Late afternoon we were bussed to Santa Benedetta wineyard where we got a wine tasting and a lesson in pasta-making.


I’ve made pasta at home, but only from a recipe with fixed weights and measurements. Here I learned what the dough is supposed to feel like when there’s enough flour in it – noticeably softer than what I’ve been making until now. What I’ve made before hasn’t been bad, but this was better.

The recipe here was actually backwards compared to my previous one. My previous one started with an egg and a quantity of flour, worked those into each other, and then added water until the dough “goes together”.

This one starts with an egg and other liquids, and then works in flour until the dough is good. So instead of adjusting the water at the end, it adjusts the flour.

Another difference was that the liquid was a small splash of olive oil added, and an even smaller of white wine, instead of water.

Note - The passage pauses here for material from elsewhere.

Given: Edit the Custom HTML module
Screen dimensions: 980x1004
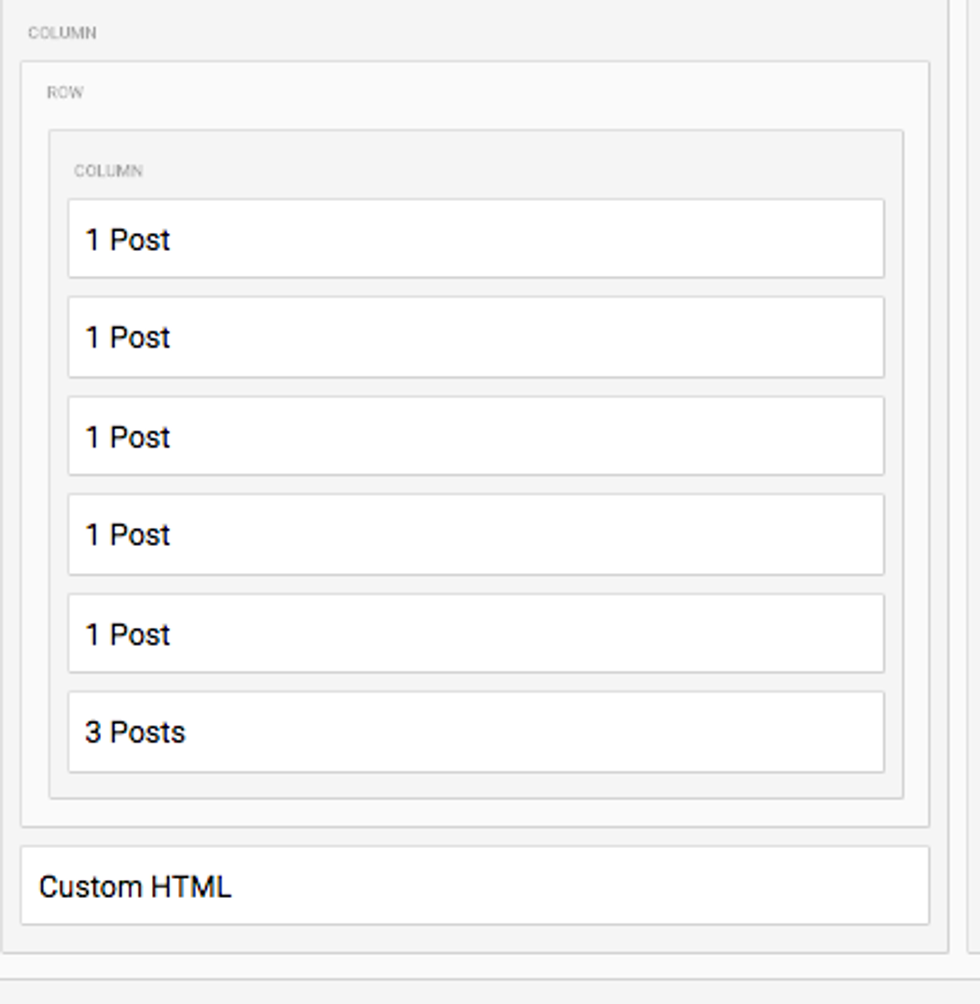Looking at the screenshot, I should pos(475,886).
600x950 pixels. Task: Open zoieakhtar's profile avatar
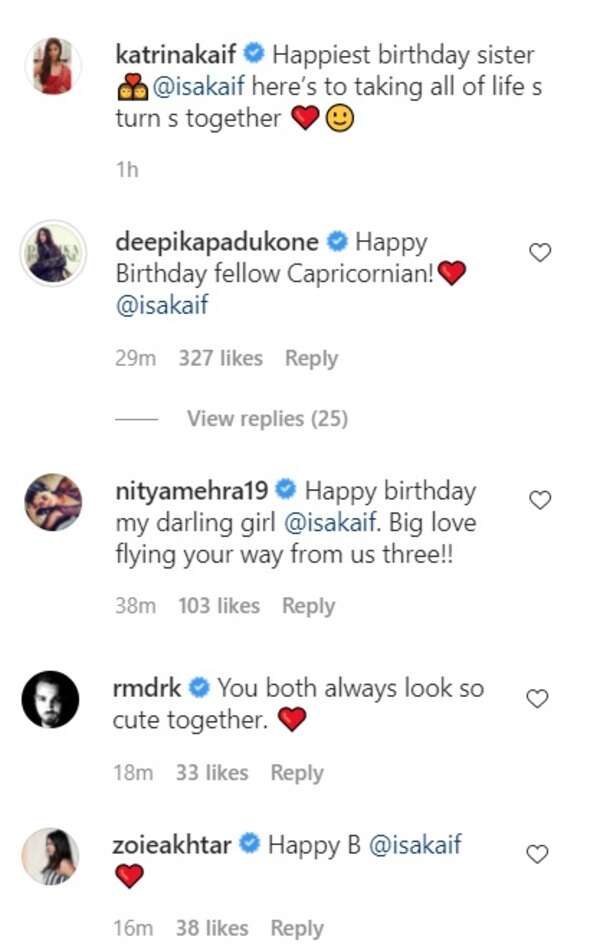coord(52,857)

We also had a pesto-making competition. My main revelations were that a lot of people like a lot of raw garlic in their pesto, and some of them have no common sense or intuition when it comes to food preparation.

Dinner was served on vibrant floral porcelain, with hand-crocheted doilies in between the service plate and the food plate.

And yes, the primo was based on our own pasta, with an asparagus cream. I think they cooked each batch of pasta separately, because they were of varying thicknesses and textures, but for serving it all got mixed up. It was rather interesting to feel the differences: some light and fluffy, others more dense.

The days feel like summer here already, but the night was chilly.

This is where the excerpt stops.